▶ _Records_
------------------------------

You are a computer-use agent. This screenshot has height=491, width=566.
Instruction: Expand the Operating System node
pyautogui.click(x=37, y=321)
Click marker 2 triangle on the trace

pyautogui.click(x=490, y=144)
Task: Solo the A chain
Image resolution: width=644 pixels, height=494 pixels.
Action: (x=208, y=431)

------------------------------

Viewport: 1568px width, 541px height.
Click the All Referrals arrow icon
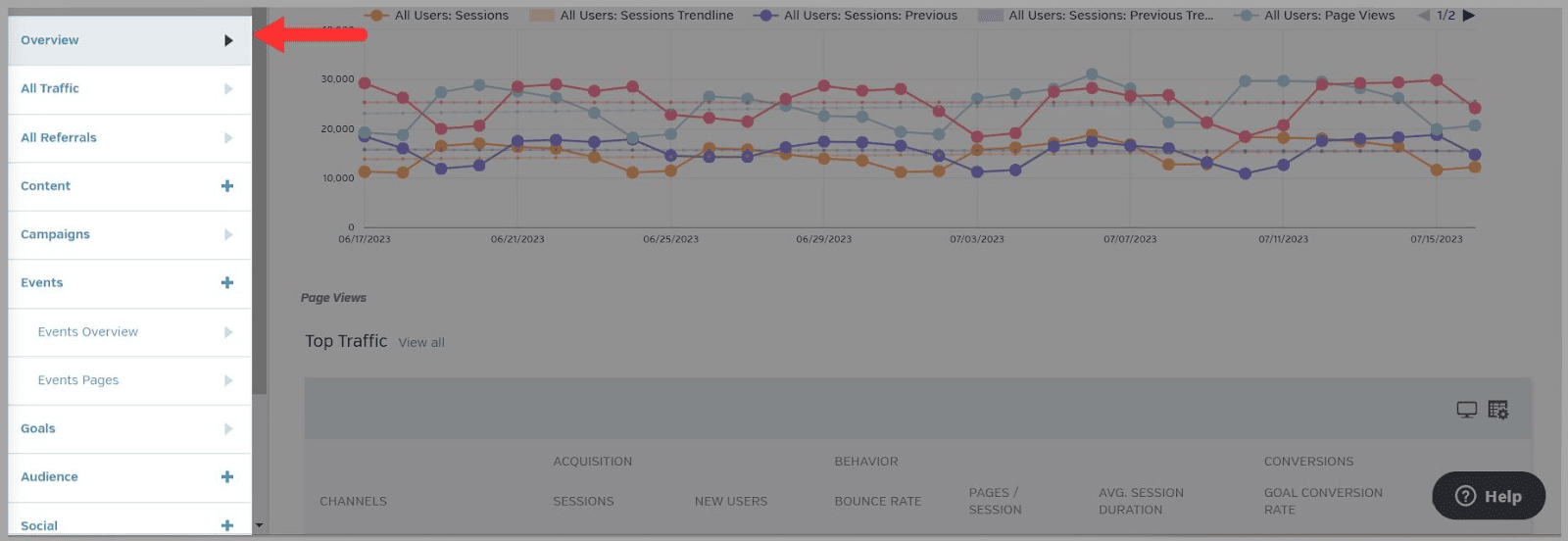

------------------------------

▶ _To do_
Both end lines included, restate word for word the lines above from the line with "Viewport: 1568px width, 541px height." to the line with "Click the All Referrals arrow icon", and nothing else.

▶ _Task answer_
Viewport: 1568px width, 541px height.
Click the All Referrals arrow icon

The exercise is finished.